[start of Selected excerpt]
Data

Share of population that cannot afford a calorie sufficient diet

What you should know about this indicator

  • This percentage accounts for a portion of income that can be credibly reserved for food, based on observations that the population in low-income countries spend, on average, 52% of their income on food, as derived from the 2017 national accounts household expenditure data of the World Bank's International Comparison Programme (ICP).
  • Income data are provided by the World Bank's Poverty and Inequality Platform. A value of zero indicates a null or a small number rounded down at the current precision level.
Share of population that cannot afford a calorie sufficient diet
Percentage of the total population unable to afford an energy sufficient diet. A healthy diet is considered unaffordable in a country when its cost exceeds 52% of income per capita per day.
Source
Herforth et al. (2022), adapted by World Bank (2023) – processed by Our World in Data
Last updated
March 26, 2024
Next expected update
March 2025
Date range
2017–2017
Unit
%

Sources and processing

This data is based on the following sources

Food Prices for Nutrition provides indicators on the cost and affordability of healthy diets in each country, showing the population's physical and economic access to sufficient quantities of locally available items for an active and healthy life. It also provides indicators on the cost and affordability of an energy-sufficient diet and of a nutrient-adequate diet. These indicators are explained in detail in the Food Prices for Nutrition DataHub.
[end of Selected excerpt]
[start of Supplied information]
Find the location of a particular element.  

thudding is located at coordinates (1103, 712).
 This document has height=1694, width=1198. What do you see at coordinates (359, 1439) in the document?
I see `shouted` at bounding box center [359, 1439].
[end of Supplied information]
What you need to do.
[1] For each statement about the diet affordability data page, answer yes or no and quote the words from the page that decide it: (a) The income data come from the World Bank's Poverty and Inequality Platform. (b) The next update is expected in March 2024. (c) A value of zero always means that nobody in the population is affected.
[2] Using the diet affordability data page, explain why 52% of income is treated as the portion that can be reserved for food.
[3] Carry on the diet affordability data page from the point where it stops.
The listing comes from a separate source.

Solved problems.
[1]
(a) Yes: "Income data are provided by the World Bank's Poverty and Inequality Platform."
(b) No: "Next expected update" is given as "March 2025".
(c) No: "A value of zero indicates a null or a small number rounded down at the current precision level."

[2] The figure comes from observations that people in low-income countries spend, on average, 52% of their income on food. That average was derived from the 2017 national accounts household expenditure data of the World Bank's International Comparison Programme (ICP).

[3]
Version 2.1 differs from Version 2.0 in that 2.1 reflects the latest income data from the World Bank's Poverty and Inequality Platform (PIP) that were updated in the fall of 2023, for the following diet affordability indicators: the share and volume of the population that cannot afford the diet, based on national income distributions expressed in 2017 PPP dollars. Furthermore, Version 2.1 updates and reports population data provided by World Development Indicators.

Retrieved on
March 26, 2024
Citation
This is the citation of the original data obtained from the source, prior to any processing or adaptation by Our World in Data. To cite data downloaded from this page, please use the suggested citation given in Reuse This Work below.
World Bank, adapted from Herforth, A., Venkat, A., Bai, Y., Costlow, L., Holleman, C. & Masters, W.A. (2022). Methods and options to monitor globally the cost and affordability of a healthy diet. Background paper for The State of Food Security and Nutrition in the World 2022. Rome, FAO.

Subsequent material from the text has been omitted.